Deep leaning is one of the most profound but widely recognized phenomenon taking place in the world of Information Technology. That statement opened a talk by Chris Rowen, CEO and co-founder of BabbleLabs, to a group of semiconductor industry executives during a recent Mentor, a Siemens Business, Summit hosted by its Emulation Division.
Rowen explained that some basic notions about what makes deep learning different are needed to understand the implications at the application level, especially around vision and speech recognition, BabbleLabs’ specialization. He also tailored his talk to outline what deep learning means for the semiconductor industry.
As he noted, everyone has been exposed to the AI hype. A Google search for AI totals three billion pages. A Google search for AI startups could reach close to 15,000. “The reality is that the words AI startup have exactly the same meaning as the word startup because every startup today does AI and the level of investment taking place in the core ideas is phenomenal.”
Rowen challenged his audience to search on archive.org for papers on neural networks. Audience members would find close to 20,000 papers, most published in the last two years. Rowen called it an explosion of invention, publishing, sharing, and mutual reinforcement of research in a single area.
“It's useful to review some basic taxonomy,” suggested Rowen. He began with AI that includes theorem improving, knowledge-based systems, and a wide variety of computations with some connection to human reasoning. Within that is machine learning, a broad cross-section of data-driven, statistically oriented mechanisms that have evolved broadly over the last 30 years or so. Within that is the sub-domain of deep learning with a precise definition. While it was invented more than 30 years ago, it has become prominent only in the last five or six years.
“We have rarely seen a technical idea rising from absolute obscurity,” remarked Rowen. Deep learning is built on deep neural networks consisting of a complex layer cake of computation transforming application domains. Describing the fundamental idea behind deep learning can be done several different ways, he said. “I think of it as the construction of a complex numerical model that mimics the behavior of an even more complex but hidden system. The hidden system in question is often the brain.”
Rowen used his brain to illustrate his point. It looks at a series of photographs of his dad and has a built-in model of pictures. If he accumulates a large enough set of pictures associated with this label and others, he can evolve a system using a highly parameterized mathematical model. These models often have millions, sometimes hundreds of millions of coefficients.
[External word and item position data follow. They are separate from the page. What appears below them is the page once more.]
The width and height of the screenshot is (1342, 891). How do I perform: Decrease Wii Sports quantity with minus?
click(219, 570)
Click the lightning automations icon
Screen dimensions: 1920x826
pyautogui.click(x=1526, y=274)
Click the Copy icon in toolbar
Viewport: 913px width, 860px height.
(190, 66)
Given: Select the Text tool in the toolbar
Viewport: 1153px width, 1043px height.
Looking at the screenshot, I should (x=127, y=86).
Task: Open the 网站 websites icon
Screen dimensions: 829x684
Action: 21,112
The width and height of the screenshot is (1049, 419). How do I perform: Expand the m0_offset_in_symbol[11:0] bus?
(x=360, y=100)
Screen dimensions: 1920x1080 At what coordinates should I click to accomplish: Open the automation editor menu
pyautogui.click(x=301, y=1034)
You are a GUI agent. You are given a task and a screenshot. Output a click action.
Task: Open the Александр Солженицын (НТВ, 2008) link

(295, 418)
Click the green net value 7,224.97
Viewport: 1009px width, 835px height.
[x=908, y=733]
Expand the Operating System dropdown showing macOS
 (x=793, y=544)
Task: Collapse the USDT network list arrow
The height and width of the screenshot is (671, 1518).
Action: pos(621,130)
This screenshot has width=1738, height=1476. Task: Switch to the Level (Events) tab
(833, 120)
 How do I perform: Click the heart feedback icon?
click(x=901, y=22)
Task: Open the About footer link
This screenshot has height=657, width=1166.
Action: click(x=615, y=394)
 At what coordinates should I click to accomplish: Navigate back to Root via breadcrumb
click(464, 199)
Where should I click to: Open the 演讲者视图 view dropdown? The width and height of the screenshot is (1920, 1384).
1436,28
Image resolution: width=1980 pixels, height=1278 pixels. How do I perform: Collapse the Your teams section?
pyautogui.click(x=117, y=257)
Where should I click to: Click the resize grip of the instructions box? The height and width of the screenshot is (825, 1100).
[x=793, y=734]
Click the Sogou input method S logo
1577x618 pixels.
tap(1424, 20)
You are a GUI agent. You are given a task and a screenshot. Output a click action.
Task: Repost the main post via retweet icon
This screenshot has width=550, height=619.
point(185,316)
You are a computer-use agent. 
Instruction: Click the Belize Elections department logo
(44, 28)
It can reproduce generalization capabilities of that hidden system to find common elements in pictures of people and understand the quintessential elements of making a picture of his dad, not just memorizing a particular set of photographs.
Using an iterative process of learning from examples allows humans to apply it to different problems, almost independent of what type of data goes in––images, video sequences, voices, written language, or financial transactions. The data can be extracted into all kinds of different information so long as it can be labeled.
The human brain can identify objects, locate them, describe the action, transcribe the speech, extract emotion, translate the language, and identify fraud in transactions––almost an unbounded set of actions. In that sense, deep learning becomes a fundamentally new computational paradigm in the same way that the Turing Machine is a fundamental computational model. It works on a whole set of problems that traditional computing, based on a sequential programming model, couldn’t.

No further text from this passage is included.